[What you are asked to do]:
Return, unchanged, every line starting at the one with "Click the 升级更新 upgrade arrows icon" and running through the last line of the material below, with nothing else added.

[Data for the task]:
▼

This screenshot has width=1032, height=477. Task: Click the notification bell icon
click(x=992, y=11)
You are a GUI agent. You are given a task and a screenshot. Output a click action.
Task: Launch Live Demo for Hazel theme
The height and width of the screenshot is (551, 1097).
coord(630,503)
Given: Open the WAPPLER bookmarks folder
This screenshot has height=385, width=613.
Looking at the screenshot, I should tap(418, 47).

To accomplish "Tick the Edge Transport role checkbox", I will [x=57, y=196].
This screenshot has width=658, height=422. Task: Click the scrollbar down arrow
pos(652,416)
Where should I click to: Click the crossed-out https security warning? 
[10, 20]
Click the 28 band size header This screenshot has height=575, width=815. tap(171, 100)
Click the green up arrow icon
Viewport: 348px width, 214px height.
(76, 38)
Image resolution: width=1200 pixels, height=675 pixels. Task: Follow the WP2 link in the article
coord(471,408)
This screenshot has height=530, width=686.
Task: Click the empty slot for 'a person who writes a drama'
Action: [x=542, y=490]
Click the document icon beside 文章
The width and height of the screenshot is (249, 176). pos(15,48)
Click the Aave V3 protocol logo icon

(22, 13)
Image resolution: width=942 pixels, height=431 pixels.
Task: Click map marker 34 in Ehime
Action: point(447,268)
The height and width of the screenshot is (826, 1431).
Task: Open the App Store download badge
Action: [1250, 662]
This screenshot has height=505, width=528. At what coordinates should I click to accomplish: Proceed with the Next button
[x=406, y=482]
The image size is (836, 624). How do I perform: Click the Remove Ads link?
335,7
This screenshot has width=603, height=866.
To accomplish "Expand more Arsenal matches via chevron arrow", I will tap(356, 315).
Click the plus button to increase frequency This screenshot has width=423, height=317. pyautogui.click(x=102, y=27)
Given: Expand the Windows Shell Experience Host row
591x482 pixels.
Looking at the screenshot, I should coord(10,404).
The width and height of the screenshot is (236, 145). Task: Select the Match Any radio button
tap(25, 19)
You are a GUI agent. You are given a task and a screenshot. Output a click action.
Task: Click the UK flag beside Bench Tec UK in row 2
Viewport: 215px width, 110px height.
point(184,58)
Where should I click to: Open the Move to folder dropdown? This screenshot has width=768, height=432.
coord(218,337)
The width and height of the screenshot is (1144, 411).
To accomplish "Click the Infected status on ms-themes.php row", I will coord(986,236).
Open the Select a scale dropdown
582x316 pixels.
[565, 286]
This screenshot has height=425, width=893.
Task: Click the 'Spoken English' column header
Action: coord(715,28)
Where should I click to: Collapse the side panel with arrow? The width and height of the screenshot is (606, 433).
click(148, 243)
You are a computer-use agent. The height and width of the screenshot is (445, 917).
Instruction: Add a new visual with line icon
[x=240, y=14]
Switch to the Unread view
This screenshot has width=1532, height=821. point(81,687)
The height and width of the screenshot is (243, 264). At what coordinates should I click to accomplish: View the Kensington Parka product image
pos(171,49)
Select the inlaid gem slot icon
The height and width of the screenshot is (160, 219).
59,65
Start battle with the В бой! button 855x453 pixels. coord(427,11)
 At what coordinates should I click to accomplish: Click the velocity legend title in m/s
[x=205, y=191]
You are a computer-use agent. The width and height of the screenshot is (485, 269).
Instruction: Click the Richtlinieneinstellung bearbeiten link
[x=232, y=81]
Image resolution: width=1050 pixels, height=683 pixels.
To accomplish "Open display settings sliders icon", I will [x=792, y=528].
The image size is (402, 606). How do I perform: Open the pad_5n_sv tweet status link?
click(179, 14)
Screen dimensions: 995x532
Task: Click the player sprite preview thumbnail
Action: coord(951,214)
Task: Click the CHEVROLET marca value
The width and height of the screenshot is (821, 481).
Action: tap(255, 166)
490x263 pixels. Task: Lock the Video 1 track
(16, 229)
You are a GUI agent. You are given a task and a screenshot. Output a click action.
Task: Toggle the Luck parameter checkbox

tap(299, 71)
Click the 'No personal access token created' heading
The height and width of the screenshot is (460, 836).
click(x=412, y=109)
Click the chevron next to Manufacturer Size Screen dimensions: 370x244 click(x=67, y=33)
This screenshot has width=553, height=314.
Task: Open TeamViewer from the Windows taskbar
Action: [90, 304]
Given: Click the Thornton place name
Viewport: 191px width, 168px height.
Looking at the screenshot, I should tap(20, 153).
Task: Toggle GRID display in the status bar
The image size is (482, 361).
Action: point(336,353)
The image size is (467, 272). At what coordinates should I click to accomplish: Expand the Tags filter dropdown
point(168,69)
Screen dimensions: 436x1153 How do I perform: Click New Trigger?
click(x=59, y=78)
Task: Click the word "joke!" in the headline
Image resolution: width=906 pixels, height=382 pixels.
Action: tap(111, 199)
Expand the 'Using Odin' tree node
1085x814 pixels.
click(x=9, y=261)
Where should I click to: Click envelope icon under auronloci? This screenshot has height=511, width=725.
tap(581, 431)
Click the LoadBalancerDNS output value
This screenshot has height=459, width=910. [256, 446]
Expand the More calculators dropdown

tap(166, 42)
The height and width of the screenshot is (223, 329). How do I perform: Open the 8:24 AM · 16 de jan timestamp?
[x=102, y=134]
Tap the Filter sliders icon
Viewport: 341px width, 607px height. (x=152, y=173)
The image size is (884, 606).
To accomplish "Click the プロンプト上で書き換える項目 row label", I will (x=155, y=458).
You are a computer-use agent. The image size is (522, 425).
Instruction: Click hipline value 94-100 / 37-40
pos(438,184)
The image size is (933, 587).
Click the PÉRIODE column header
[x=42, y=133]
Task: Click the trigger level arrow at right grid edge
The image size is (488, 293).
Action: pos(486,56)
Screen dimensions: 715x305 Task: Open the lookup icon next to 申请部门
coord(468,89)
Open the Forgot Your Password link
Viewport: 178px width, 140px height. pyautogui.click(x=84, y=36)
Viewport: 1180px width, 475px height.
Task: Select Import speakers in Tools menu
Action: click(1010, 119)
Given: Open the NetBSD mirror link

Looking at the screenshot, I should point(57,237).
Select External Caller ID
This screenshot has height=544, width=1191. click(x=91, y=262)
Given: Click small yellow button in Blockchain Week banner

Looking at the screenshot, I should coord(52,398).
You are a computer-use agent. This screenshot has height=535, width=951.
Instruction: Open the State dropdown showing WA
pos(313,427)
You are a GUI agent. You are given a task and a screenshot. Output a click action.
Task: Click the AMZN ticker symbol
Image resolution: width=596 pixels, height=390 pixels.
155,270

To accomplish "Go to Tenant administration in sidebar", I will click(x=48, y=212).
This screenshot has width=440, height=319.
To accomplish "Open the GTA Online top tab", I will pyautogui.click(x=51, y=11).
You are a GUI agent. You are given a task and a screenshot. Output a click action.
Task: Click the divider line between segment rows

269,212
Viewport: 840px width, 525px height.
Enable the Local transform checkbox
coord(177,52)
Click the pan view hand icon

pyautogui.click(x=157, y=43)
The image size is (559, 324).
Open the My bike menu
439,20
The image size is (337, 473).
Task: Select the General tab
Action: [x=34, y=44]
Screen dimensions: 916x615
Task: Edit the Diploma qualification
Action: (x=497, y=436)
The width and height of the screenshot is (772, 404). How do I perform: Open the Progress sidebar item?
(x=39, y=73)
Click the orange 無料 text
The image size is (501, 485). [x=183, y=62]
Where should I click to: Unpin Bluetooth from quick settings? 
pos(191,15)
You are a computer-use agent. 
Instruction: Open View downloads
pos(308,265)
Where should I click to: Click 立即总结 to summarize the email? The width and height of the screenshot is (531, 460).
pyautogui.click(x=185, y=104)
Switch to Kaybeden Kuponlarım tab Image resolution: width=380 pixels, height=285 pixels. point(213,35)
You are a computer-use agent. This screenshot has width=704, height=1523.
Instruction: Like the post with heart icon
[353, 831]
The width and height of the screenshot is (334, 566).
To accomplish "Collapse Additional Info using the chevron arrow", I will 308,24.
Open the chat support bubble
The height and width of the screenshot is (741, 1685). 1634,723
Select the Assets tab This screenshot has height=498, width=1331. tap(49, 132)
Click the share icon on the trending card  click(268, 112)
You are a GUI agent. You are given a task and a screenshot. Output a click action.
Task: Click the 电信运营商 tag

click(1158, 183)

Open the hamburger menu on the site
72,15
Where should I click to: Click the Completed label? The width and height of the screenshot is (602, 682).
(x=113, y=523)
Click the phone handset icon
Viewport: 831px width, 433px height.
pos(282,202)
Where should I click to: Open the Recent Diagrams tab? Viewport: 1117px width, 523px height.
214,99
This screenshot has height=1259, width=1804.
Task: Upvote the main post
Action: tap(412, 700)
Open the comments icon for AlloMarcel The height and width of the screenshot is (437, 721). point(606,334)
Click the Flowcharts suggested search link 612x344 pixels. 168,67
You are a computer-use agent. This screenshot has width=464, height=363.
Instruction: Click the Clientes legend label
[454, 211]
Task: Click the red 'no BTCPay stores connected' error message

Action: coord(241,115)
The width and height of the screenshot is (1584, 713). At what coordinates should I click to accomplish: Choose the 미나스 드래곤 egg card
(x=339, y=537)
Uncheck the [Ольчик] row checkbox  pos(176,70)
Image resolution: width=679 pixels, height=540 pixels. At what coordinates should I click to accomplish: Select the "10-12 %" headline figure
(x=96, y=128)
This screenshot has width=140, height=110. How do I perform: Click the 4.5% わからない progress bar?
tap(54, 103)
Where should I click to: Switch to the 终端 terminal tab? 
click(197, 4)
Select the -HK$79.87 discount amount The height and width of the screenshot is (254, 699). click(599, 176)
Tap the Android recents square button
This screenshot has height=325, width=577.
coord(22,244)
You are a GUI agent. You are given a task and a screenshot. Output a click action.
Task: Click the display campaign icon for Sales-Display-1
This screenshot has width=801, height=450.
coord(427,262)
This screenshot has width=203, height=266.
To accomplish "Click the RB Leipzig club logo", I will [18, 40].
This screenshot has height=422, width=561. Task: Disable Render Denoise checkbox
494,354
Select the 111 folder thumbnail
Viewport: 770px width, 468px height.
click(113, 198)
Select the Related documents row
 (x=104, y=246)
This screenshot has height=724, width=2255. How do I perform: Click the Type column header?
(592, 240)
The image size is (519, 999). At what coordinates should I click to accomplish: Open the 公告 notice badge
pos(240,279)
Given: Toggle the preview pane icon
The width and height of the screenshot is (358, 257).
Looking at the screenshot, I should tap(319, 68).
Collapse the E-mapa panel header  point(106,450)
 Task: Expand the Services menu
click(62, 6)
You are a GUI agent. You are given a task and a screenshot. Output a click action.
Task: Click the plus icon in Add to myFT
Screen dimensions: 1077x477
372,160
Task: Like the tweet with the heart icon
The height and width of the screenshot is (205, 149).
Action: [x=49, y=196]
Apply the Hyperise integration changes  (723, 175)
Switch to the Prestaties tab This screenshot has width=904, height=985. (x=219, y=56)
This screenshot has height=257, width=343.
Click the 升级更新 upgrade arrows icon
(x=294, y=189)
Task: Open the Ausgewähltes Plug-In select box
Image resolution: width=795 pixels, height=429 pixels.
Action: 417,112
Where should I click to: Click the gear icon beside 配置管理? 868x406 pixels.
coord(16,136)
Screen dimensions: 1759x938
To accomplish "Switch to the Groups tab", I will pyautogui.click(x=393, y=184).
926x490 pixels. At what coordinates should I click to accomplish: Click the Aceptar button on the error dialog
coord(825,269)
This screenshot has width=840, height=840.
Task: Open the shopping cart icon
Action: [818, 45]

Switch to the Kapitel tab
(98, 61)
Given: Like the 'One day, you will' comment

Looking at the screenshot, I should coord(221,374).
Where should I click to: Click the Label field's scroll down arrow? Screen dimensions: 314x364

▲

[Answer]:
Click the 升级更新 upgrade arrows icon
(x=294, y=189)
Task: Open the Ausgewähltes Plug-In select box
Image resolution: width=795 pixels, height=429 pixels.
Action: 417,112
Where should I click to: Click the gear icon beside 配置管理? 868x406 pixels.
coord(16,136)
Screen dimensions: 1759x938
To accomplish "Switch to the Groups tab", I will pyautogui.click(x=393, y=184).
926x490 pixels. At what coordinates should I click to accomplish: Click the Aceptar button on the error dialog
coord(825,269)
This screenshot has width=840, height=840.
Task: Open the shopping cart icon
Action: [818, 45]

Switch to the Kapitel tab
(98, 61)
Given: Like the 'One day, you will' comment

Looking at the screenshot, I should coord(221,374).
Where should I click to: Click the Label field's scroll down arrow? Screen dimensions: 314x364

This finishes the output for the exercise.